Financial planning involves analysing your income and expenses and devising a plan to achieve your financial goals. 

A financial plan is important as it helps you devise a monthly budget mindfully and enables you to save enough money for your future.

If you are someone who relies only on their credit cards to make ends meet, we might urge you to stop. While a credit card may offer lucrative offers and help you build a good credit score, using it as your go-to medium for all financial planning may drag you into a spiralling debt that may be hard to escape from.

Let us help you examine an ideal financial plan that may ensure financial stability for your future while addressing all your present needs & wants.

1. Start with a Financial Health Check

Whether it is your first time creating discipline between your income and expenditures or you are starting off after a while, quickly assessing your current financial situation is crucial to build a long-term monetary plan.

Therefore, you must carefully jott down your incomes, assets, investments, expenses, liabilities, and debt in one place before devising a foolproof budget plan.

2. Set Tangible Financial Goals

Once you have successfully assessed your financial capacity, start setting realistic financial goals that align with your budget. 
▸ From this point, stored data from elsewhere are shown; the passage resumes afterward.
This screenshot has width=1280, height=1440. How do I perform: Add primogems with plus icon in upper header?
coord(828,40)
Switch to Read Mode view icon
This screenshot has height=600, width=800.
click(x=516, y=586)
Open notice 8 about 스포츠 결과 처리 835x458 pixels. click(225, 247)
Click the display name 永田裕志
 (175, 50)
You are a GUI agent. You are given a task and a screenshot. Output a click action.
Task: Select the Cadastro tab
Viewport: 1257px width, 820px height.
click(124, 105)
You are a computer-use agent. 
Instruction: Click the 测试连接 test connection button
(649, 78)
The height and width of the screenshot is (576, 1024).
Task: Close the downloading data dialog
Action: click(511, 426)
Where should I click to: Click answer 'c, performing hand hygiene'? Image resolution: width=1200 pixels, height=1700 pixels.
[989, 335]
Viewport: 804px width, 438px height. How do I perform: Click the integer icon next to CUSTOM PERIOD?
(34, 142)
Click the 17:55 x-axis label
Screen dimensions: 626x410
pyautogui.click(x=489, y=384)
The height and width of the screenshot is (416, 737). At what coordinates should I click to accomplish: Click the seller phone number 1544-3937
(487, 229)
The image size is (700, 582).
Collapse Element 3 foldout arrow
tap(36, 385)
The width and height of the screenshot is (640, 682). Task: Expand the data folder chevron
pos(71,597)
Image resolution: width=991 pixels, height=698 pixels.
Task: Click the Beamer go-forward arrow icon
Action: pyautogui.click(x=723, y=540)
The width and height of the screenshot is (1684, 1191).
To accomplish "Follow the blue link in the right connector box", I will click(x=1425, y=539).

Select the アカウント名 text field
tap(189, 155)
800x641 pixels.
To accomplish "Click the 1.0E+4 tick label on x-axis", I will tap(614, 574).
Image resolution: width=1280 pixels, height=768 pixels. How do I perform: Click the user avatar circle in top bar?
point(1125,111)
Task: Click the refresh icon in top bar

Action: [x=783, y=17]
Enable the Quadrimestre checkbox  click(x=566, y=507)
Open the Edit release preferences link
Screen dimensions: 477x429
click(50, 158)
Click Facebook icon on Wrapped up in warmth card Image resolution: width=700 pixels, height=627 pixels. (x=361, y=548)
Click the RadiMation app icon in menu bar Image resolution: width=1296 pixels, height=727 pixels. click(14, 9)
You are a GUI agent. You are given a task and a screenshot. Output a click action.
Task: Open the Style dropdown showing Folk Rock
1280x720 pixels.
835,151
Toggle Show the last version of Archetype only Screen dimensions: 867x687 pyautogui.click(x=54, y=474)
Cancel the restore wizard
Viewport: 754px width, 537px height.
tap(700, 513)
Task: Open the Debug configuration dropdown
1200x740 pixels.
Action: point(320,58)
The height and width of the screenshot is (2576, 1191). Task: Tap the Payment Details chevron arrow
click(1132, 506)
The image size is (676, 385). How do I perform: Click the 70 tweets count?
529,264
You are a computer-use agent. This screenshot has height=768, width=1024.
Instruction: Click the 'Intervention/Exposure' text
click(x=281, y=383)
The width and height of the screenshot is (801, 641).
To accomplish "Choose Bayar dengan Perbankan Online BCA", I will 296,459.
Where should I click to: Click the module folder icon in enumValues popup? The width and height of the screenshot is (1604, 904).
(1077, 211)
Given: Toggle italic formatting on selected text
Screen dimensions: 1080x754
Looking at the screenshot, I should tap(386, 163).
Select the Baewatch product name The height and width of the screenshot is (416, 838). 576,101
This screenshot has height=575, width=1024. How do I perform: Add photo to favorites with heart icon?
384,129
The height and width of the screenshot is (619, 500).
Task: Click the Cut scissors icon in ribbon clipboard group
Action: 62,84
Suppose, if you plan to purchase a car within two years, send your child to higher education in five years, and save some funds for a peaceful retirement, set tangible short-term, mid-term and long-term goals and invest accordingly to meet these goals. 

3. Abide by the 50-30-20 Rule for a Foolproof Budget

In her book, "All Your Worth: The Ultimate Lifetime Money Plan", Elizabeth Warren popularized the 50-20-30 budget rule. In this rule, you split up your after-tax income into three parts: 50% of which goes to the undeniable needs, 30% to your desirable wants, and the remaining 20% goes to your savings. 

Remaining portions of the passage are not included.